═══ Provided material
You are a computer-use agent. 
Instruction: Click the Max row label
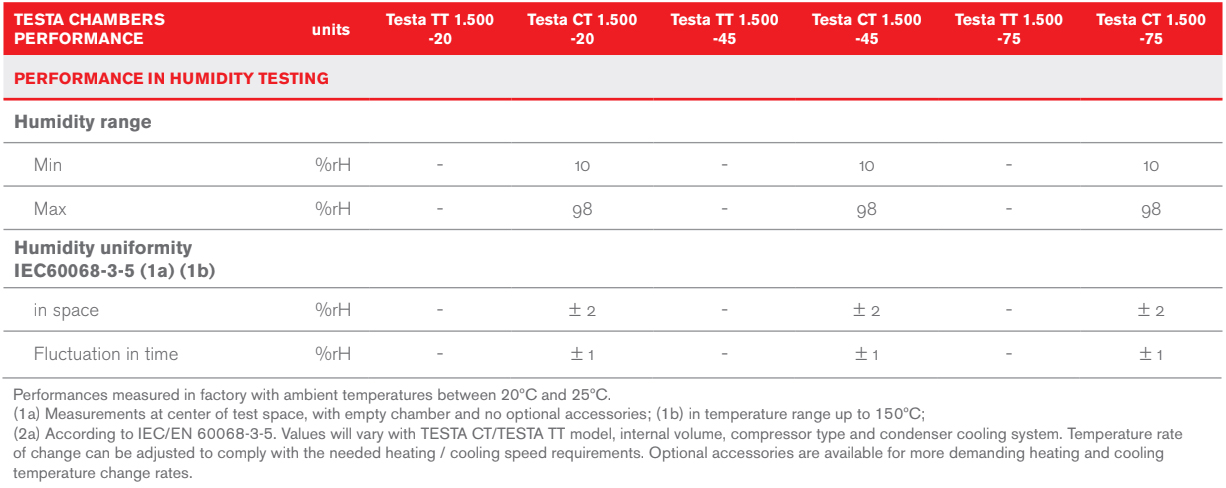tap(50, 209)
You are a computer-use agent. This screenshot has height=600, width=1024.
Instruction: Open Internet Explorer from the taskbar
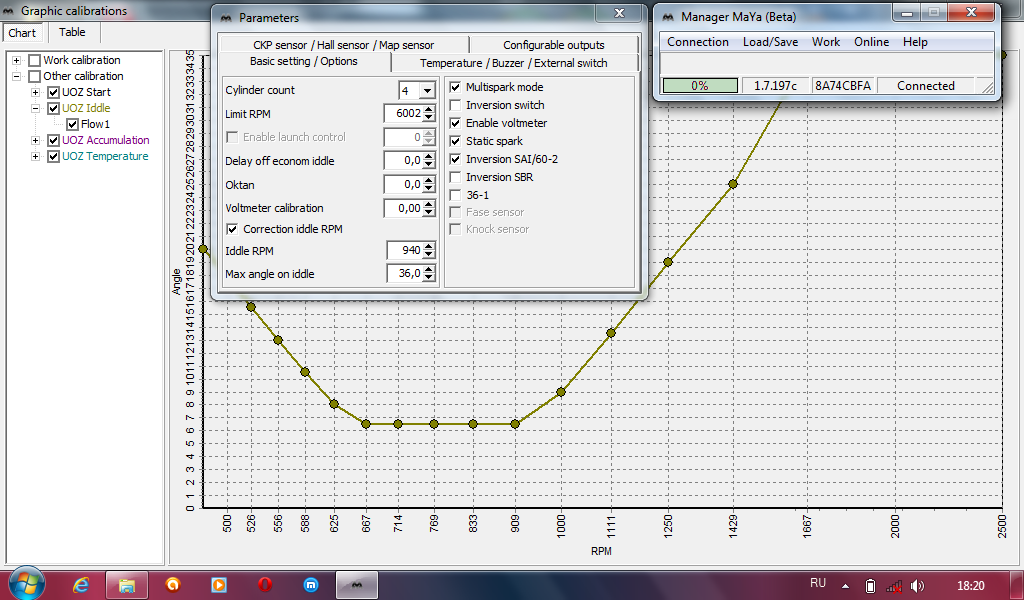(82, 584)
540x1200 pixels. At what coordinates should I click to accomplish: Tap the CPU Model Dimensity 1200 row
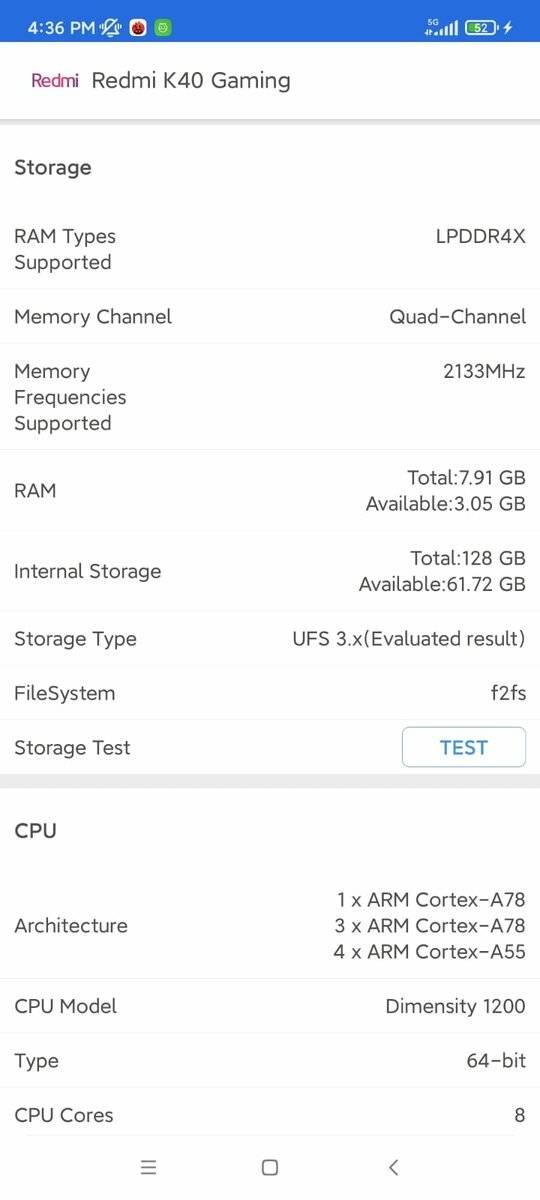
══════
▶ [Aim of the exercise] Looking at the entries, how many lines contain the string "computer"? The answer is that number alone.

▶ [Written response] 2